[Listing from a collection]

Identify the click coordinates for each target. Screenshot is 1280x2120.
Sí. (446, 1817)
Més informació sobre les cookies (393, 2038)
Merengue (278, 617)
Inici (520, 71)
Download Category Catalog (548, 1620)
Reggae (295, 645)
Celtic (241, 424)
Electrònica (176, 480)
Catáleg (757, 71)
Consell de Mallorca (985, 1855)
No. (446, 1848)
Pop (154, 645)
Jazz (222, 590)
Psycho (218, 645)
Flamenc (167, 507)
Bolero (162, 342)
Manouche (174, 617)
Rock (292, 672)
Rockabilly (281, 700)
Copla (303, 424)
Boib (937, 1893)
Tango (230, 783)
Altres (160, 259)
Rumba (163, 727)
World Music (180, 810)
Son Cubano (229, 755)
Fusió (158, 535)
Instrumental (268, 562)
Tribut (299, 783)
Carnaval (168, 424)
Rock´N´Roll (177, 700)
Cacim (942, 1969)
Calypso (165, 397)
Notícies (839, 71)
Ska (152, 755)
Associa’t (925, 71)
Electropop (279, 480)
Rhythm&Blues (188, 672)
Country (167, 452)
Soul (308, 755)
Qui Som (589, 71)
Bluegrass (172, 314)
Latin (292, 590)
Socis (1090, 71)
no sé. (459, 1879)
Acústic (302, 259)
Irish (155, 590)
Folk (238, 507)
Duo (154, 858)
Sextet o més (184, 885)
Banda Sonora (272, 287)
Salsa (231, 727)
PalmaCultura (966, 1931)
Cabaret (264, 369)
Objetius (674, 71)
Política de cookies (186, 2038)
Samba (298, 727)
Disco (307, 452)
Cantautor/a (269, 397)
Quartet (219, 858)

GIVEN REQUEST → Reproduce the lines from the one holding "Son Cubano (229, 755)" through the end of the listing, inclusive, swapping "Calypso" for "Mambo" and keeping everything else the same.

PROBLEM SOLUTION →
Son Cubano (229, 755)
Fusió (158, 535)
Instrumental (268, 562)
Tribut (299, 783)
Carnaval (168, 424)
Rock´N´Roll (177, 700)
Cacim (942, 1969)
Mambo (165, 397)
Notícies (839, 71)
Ska (152, 755)
Associa’t (925, 71)
Electropop (279, 480)
Rhythm&Blues (188, 672)
Country (167, 452)
Soul (308, 755)
Qui Som (589, 71)
Bluegrass (172, 314)
Latin (292, 590)
Socis (1090, 71)
no sé. (459, 1879)
Acústic (302, 259)
Irish (155, 590)
Folk (238, 507)
Duo (154, 858)
Sextet o més (184, 885)
Banda Sonora (272, 287)
Salsa (231, 727)
PalmaCultura (966, 1931)
Cabaret (264, 369)
Objetius (674, 71)
Política de cookies (186, 2038)
Samba (298, 727)
Disco (307, 452)
Cantautor/a (269, 397)
Quartet (219, 858)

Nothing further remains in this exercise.